Ikhtiar warga dunia dalam memberantas penyakit menular yang bisa disembuhkan dengan vaksin membawa kita pada sejarah pemberantasan smallpox. Smallpox adalah penyakit menular akut yang disebabkan oleh virus variola, anggota famili orthopoxvirus. Vaksin smallpox diciptakan oleh Edward Jenner di tahun 1796; vaksin pertama yang berhasil dikembangkan. Edward Jenner mengamati bahwa pemerah susu yang sebelumnya terjangkit cacar dari sapi (cowpox), tidak lagi terjangkit smallpox. Edward Jenner kemudian menunjukkan bahwa inokulasi serupa dapat digunakan untuk mencegah penularan smallpox pada orang lain.
WHO meluncurkan rencana intensif untuk memberantas smallpox di tahun 1967. Imunisasi dan surveilans yang meluas dilakukan di seluruh dunia. Kasus alami smallpox yang terakhir dilaporkan di Somalia di tahun 1977. Di tahun 1980, WHO menyatakan smallpox berhasil diberantas (eradicated); satu-satunya penyakit menular yang berhasil mencapai status ini. Selama setidaknya 3000 tahun, smallpox telah menghancurkan umat manusia karena menyebabkan jutaan kematian.
Sesungguhnya, dalam pencapaian terbesar sejarah manusia untuk memberantas smallpox, ada kontribusi seorang dokter Muslim berkebangsaan Persia, yakni Abu Bakar Muhammad bin Zakaria Ar-Razi (864-930 M). Di 910 M, dokter Ar-Razi mengamati bahwa orang yang selamat dari penyakit smallpox tidak akan terkena penyakit ini untuk kedua kalinya seumur hidup mereka. Pengamatan ini membuat Ar-Razi mencetuskan teori adaptive immunity, yang dikenal juga dengan beberapa istilah serupa yaitu acquired immunity, specific immune system, dan immunological memory. Sederhananya, kekebalan tubuh memiliki memori. Ketika seseorang tertular penyakit ganas tertentu dan berhasil sembuh/bertahan hidup, maka ketika terpapar untuk kedua kalinya di masa mendatang, maka tubuh akan mengenali penyakit tersebut dan merespons lebih cepat untuk memeranginya sehingga tidak akan menyebabkan sakit yang berkelanjutan.

#### [DATA TERCATAT]
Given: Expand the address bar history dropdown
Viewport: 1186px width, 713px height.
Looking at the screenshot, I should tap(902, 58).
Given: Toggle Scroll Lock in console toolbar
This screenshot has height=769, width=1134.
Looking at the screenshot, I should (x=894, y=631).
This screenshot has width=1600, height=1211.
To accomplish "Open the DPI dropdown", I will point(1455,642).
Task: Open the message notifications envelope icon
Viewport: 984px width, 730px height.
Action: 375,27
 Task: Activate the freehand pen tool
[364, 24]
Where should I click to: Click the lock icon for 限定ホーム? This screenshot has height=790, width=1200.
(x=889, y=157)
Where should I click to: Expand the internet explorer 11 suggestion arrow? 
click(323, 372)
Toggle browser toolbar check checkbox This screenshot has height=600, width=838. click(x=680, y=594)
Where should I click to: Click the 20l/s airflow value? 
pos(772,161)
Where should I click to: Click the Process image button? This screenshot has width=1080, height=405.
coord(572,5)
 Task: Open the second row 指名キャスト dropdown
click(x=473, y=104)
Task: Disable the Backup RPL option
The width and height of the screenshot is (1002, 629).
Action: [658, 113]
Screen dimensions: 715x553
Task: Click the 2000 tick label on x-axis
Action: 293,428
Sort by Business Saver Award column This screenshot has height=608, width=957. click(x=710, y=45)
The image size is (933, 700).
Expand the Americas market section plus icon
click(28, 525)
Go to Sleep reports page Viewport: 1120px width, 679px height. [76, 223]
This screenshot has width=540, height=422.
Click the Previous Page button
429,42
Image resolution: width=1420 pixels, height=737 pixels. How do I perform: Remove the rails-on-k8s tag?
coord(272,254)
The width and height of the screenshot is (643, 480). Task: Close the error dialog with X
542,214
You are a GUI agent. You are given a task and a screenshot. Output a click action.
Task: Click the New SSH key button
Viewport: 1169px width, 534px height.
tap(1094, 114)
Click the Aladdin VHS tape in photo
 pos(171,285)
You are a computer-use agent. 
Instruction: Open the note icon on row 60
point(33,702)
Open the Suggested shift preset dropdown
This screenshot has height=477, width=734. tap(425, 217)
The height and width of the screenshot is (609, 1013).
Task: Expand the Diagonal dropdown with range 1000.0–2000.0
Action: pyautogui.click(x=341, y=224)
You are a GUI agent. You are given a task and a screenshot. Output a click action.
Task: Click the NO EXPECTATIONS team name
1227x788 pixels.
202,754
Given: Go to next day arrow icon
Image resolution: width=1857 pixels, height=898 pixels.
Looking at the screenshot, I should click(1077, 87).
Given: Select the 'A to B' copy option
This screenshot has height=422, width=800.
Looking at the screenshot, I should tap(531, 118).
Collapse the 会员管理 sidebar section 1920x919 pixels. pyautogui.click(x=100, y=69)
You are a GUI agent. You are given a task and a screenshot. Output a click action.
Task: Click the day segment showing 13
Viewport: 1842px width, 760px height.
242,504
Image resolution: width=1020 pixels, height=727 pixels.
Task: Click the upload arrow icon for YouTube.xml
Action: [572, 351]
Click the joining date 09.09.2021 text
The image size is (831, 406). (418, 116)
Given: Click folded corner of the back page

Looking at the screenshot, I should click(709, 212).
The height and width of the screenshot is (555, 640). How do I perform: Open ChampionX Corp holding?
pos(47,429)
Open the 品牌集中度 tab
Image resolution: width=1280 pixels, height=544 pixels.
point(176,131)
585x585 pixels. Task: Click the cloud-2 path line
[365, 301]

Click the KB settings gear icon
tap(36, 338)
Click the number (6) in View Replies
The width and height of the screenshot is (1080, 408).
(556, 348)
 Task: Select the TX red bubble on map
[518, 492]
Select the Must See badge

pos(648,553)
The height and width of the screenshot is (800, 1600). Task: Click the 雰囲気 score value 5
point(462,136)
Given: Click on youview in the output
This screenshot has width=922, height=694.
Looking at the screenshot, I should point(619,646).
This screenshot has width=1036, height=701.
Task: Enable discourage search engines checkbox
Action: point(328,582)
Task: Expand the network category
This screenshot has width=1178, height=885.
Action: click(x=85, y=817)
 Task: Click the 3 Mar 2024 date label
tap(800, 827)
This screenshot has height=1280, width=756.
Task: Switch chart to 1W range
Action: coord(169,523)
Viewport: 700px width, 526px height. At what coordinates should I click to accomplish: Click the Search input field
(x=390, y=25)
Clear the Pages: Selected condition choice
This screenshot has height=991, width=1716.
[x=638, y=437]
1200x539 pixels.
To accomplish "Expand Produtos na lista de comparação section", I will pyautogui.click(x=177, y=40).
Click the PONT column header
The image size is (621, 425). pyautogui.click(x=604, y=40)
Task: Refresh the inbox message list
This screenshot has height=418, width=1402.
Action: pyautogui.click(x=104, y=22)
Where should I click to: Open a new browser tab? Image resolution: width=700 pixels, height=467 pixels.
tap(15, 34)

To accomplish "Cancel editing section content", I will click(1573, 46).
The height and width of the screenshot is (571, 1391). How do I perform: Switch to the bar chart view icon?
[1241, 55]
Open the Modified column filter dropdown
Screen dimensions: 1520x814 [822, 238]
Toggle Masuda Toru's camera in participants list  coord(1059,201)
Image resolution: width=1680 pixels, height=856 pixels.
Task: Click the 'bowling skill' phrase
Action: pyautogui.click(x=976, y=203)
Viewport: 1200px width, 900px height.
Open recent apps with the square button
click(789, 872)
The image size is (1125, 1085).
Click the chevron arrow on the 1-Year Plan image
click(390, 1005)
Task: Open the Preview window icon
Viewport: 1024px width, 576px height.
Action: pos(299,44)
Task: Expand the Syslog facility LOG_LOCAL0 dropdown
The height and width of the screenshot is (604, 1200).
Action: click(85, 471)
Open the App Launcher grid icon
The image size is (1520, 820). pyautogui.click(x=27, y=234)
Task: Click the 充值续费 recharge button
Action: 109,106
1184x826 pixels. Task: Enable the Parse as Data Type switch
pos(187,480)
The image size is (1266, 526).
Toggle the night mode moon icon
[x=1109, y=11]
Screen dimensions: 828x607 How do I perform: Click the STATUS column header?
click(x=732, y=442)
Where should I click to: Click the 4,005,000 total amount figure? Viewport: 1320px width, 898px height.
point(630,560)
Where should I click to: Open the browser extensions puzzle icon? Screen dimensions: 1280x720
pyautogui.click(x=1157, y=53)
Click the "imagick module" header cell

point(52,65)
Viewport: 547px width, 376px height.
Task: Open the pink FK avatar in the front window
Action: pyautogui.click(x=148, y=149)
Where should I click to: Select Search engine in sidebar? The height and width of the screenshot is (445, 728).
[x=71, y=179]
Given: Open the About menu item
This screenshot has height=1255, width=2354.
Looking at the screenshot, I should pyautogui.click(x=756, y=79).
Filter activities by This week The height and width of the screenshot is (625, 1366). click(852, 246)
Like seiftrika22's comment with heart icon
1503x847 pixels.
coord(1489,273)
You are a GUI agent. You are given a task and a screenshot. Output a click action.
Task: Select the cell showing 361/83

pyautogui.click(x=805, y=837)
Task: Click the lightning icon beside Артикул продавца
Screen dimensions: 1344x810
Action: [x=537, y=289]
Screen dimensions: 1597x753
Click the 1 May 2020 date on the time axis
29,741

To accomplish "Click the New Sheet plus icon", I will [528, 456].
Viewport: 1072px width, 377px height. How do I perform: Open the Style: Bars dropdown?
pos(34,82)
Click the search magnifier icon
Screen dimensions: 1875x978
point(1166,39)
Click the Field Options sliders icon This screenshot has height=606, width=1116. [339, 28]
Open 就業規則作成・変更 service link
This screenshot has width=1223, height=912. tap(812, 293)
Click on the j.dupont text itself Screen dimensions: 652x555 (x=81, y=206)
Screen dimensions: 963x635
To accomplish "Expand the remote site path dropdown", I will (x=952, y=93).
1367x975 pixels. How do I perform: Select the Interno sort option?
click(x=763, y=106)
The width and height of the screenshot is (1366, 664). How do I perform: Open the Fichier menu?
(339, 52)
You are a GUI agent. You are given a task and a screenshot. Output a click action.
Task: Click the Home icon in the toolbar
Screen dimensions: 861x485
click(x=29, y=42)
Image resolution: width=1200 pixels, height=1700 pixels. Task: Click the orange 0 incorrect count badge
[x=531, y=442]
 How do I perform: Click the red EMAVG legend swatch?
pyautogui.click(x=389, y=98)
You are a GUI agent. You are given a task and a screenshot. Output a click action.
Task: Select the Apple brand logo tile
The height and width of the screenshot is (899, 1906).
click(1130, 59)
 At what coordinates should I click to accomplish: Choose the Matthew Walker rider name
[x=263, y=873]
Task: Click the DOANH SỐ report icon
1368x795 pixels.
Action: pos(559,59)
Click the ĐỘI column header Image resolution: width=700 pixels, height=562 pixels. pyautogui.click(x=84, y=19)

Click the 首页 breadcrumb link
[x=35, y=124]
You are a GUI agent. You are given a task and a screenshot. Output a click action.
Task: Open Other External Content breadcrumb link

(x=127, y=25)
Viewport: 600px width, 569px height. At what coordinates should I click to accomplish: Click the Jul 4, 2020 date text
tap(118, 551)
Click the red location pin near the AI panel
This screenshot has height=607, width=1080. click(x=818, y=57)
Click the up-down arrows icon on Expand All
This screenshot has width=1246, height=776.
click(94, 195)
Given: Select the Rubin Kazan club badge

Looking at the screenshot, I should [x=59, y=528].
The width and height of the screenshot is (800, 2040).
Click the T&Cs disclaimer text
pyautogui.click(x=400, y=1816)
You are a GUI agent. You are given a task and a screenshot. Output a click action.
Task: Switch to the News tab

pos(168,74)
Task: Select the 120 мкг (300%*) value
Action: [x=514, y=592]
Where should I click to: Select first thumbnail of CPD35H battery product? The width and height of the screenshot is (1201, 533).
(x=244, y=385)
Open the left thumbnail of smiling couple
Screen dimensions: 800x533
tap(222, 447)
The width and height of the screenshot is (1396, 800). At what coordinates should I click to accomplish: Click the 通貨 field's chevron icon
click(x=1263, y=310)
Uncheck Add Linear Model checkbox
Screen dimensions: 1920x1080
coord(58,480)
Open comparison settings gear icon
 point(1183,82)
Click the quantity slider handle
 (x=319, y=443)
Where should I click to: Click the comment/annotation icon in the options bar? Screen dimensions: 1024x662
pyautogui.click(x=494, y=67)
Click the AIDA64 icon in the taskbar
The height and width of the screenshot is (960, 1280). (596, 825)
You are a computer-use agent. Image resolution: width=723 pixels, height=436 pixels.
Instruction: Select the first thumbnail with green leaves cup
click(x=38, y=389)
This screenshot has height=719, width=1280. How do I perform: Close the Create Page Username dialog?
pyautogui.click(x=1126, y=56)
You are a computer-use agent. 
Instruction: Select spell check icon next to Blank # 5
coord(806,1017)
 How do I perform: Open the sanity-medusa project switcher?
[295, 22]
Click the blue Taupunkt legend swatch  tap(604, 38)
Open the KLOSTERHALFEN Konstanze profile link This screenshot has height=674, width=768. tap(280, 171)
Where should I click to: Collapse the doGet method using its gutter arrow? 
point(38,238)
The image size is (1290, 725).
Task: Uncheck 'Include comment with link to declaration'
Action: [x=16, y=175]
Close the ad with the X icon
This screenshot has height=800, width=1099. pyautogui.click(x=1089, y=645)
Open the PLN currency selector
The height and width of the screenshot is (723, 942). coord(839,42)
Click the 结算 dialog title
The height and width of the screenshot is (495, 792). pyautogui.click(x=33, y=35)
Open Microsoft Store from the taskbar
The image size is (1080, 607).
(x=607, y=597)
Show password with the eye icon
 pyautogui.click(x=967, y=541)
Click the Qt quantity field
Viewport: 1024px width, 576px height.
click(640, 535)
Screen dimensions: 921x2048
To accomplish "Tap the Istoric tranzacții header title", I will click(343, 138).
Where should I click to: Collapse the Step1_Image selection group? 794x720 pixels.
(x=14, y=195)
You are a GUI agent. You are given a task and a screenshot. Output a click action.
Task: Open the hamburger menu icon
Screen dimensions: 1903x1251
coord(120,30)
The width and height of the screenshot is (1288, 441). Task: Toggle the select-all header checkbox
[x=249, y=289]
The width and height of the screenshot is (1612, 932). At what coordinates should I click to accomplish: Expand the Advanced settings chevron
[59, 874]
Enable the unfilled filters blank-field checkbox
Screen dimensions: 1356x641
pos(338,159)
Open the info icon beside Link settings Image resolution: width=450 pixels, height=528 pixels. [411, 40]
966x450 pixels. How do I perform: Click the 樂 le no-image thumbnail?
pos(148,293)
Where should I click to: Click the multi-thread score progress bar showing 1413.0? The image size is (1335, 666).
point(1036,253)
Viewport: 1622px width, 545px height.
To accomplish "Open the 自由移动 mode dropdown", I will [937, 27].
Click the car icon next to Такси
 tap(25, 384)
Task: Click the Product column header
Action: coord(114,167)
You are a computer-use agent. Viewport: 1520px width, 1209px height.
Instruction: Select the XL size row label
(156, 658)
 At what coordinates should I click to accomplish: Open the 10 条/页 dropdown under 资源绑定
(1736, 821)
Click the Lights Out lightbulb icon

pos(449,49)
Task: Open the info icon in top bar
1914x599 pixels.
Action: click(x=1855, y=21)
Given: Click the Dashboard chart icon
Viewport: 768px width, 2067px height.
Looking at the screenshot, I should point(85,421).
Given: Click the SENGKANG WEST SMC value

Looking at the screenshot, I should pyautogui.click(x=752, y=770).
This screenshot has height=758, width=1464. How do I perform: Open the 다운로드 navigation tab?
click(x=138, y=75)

#### [PETUNJUK PENGERJAAN]
**a.** Terjemahkan ke dalam bahasa Inggris kalimat berikut dari kutipan tentang pemberantasan smallpox: "Kasus alami smallpox yang terakhir dilaporkan di Somalia di tahun 1977."
**b.** Teruskan kutipan tentang pemberantasan smallpox setelah kalimat terakhirnya.
Data di atas diambil dari sumber yang berbeda.

#### [JAWABAN BERNOMOR]
**a.** The last natural case of smallpox was reported in Somalia in 1977.

**b.**
Dalam bukunya Kitab al-Jadari wal-Hasba (Risalah tentang Smallpox dan Campak), Ar-Razi menjadi orang pertama dalam sejarah yang mendeskripsikan secara detail gejala dan tanda penyakit smallpox dan campak berdasarkan teknik pemeriksaan fisik. Saat itu, banyak dokter tidak mampu membedakan keduanya. Bahkan, tidak menyadari bahwa ini adalah dua penyakit berbeda. Teknik yang digunakan Ar-Razi menjadi dasar dari metode differential diagnosis yang dipelajari oleh dunia kedokteran di berbagai belahan dunia hingga kini. Dalam rentang tahun 1498-1866, Kitab al-Jadari wal-Hasba telah dicetak ulang di Eropa sebanyak 40 kali, serta telah diterjemahkan ke Bahasa Latin, Inggris, Jerman dan Perancis.
Selain itu, karya Ar-Razi lainnya, Al-Hawi fi Ath-Thibb yang penulisannya diselesaikan oleh muridnya karena Ar-Razi meninggal dunia sebelum menyelesaikan buku ini, diterjemahkan ke Bahasa Latin tahun 1279 dan menjadi salah satu teks rujukan utama pengajaran ilmu kedokteran di Paris tahun 1395. Bagian khusus buku ini yang membahas mengenai farmakologi, menjadi referensi pertama di Eropa setelah masa renaisans. Sementara itu, Risalah fi Amradh al-Athfal wa Al-‘Ianaya Bihim disebut banyak sejarawan sebagai buku pertama yang khusus membahas mengenai ilmu kesehatan anak (pediatrik).
Sebagaimana yang disampaikan oleh WHO bahwa imunisasi adalah kunci pelayanan kesehatan primer, hak asasi manusia yang tak terbantahkan, serta salah satu investasi kesehatan terbaik yang dapat dibeli dengan uang. Vaksin sangat penting untuk pencegahan dan pengendalian wabah penyakit menular. Vaksin mendukung ketahanan kesehatan global serta merupakan alat vital dalam memerangi resistensi antimikroba. Sehingga, Arab Saudi menjadikan hukum vaksin sebagai wajib ketika menimbang antara manfaat dan mudharat yang didapat. Bahkan, imunisasi menjadi syarat untuk mendapatkan akte kelahiran, mendaftar sekolah, hingga pembuatan paspor bagi warga Arab Saudi.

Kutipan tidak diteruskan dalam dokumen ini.